Articulation avec les obligations de production de logements sociaux
Le PLH est étroitement lié au dispositif de l'article L. 302-5 du CCH (dit article 55 de la loi SRU), qui impose aux communes de plus de 3 500 habitants (1 500 en Île-de-France) appartenant à un EPCI de plus de 50 000 habitants comprenant au moins une commune de plus de 15 000 habitants, de disposer d'au moins 25 % de logements sociaux parmi leurs résidences principales. Le PLH territorialise ces objectifs en répartissant l'effort de production entre les communes membres.
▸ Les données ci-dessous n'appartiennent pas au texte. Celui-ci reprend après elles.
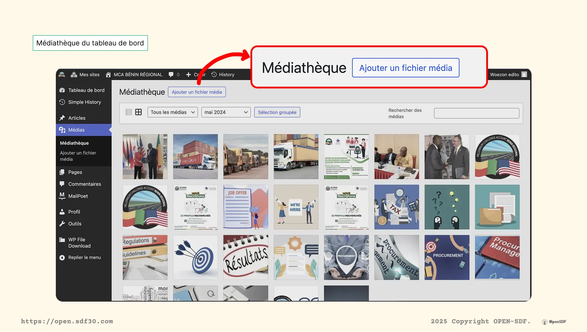Open WP File Download folder icon

click(62, 240)
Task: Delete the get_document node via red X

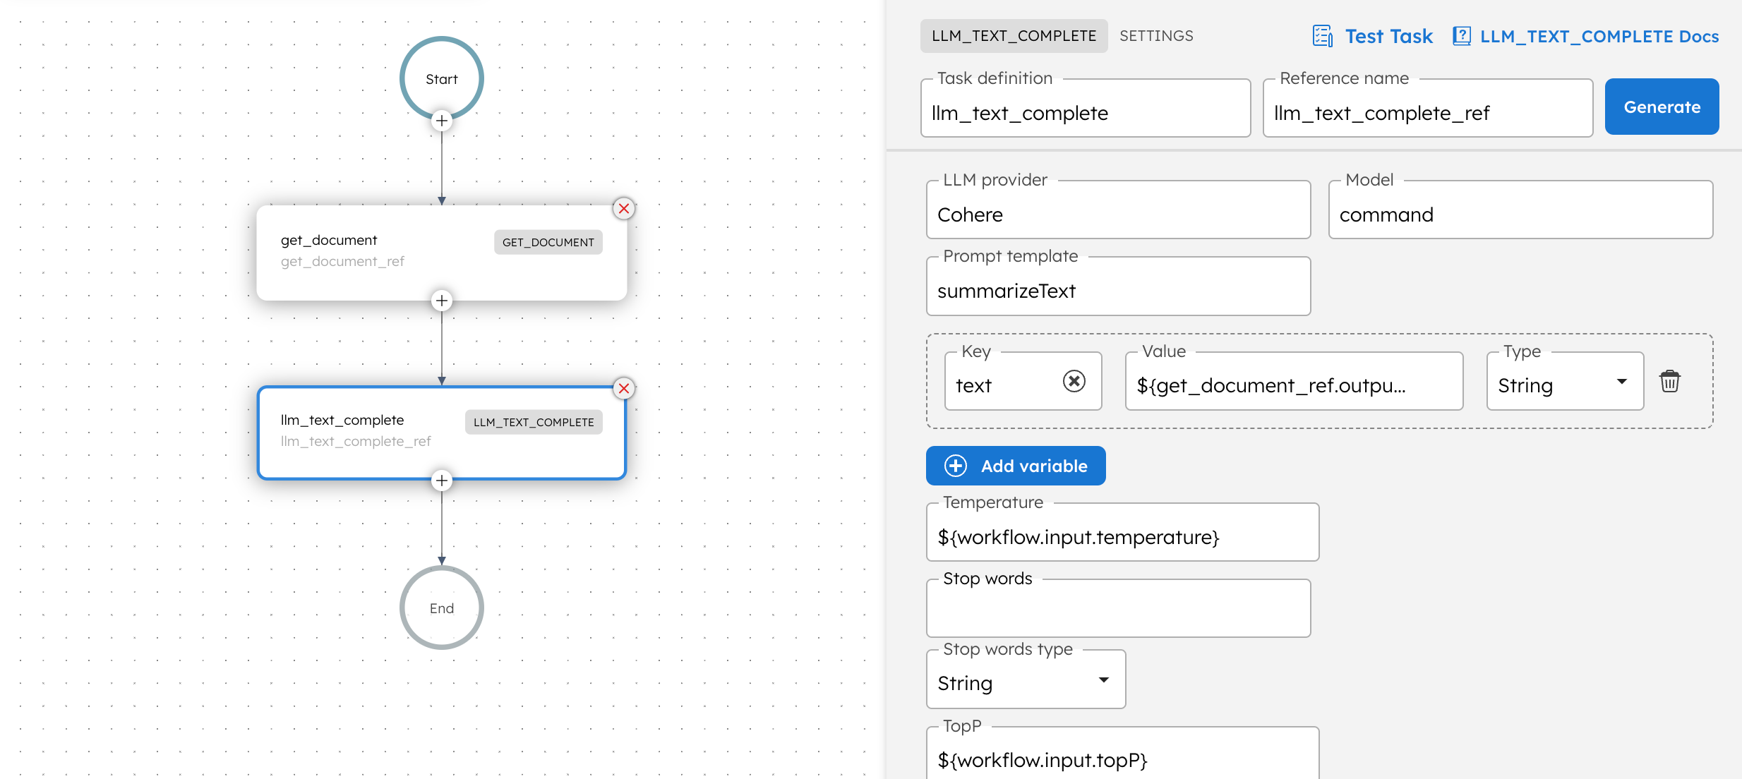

Le Conseil d'État a eu l'occasion de préciser le contrôle exercé sur les PLH. Il a notamment jugé que le préfet peut, en cas de non-respect des objectifs du PLH, se substituer à l'EPCI pour délivrer les autorisations d'urbanisme dans les communes carencées en logements sociaux, en application de l'article L. 302-9-1 du CCH (CE, 15 novembre 2006, Commune de Beausoleil, n° 279867). Le juge administratif contrôle également la compatibilité des PLU avec le PLH (CE, 30 septembre 2011, Commune de Brétigny-sur-Orge, n° 338760).
Bilan et révision
À mi-parcours, soit au bout de trois ans, l'EPCI réalise un bilan de la mise en œuvre du PLH. Ce bilan, transmis au préfet et au CRHH, permet d'évaluer le degré de réalisation des objectifs et, le cas échéant, de procéder à des ajustements. Au terme des six ans, le PLH fait l'objet d'une révision complète selon la même procédure que son élaboration initiale. L'absence de PLH ou son caractère insuffisant peut conduire le préfet à exercer son pouvoir de substitution, notamment en matière de délivrance des autorisations d'urbanisme pour des opérations de logement social.
À retenir
- Le PLH est le document stratégique intercommunal de programmation de la politique du logement, établi pour six ans par un EPCI pour l'ensemble de ses communes membres.
- Il doit poursuivre des objectifs de réponse aux besoins en logements, de mixité sociale, de renouvellement urbain, de performance énergétique et d'accessibilité.
- Le PLU doit être compatible avec le PLH, ce qui confère à ce dernier une portée normative réelle dans la hiérarchie des documents d'urbanisme.
- L'observatoire de l'habitat et du foncier, rendu obligatoire par la loi Climat et Résilience de 2021, constitue un outil d'aide à la décision pour le suivi du PLH.
- Le PLH territorialise les objectifs de production de logements sociaux issus de l'article 55 de la loi SRU, et le préfet dispose de pouvoirs de substitution en cas de carence.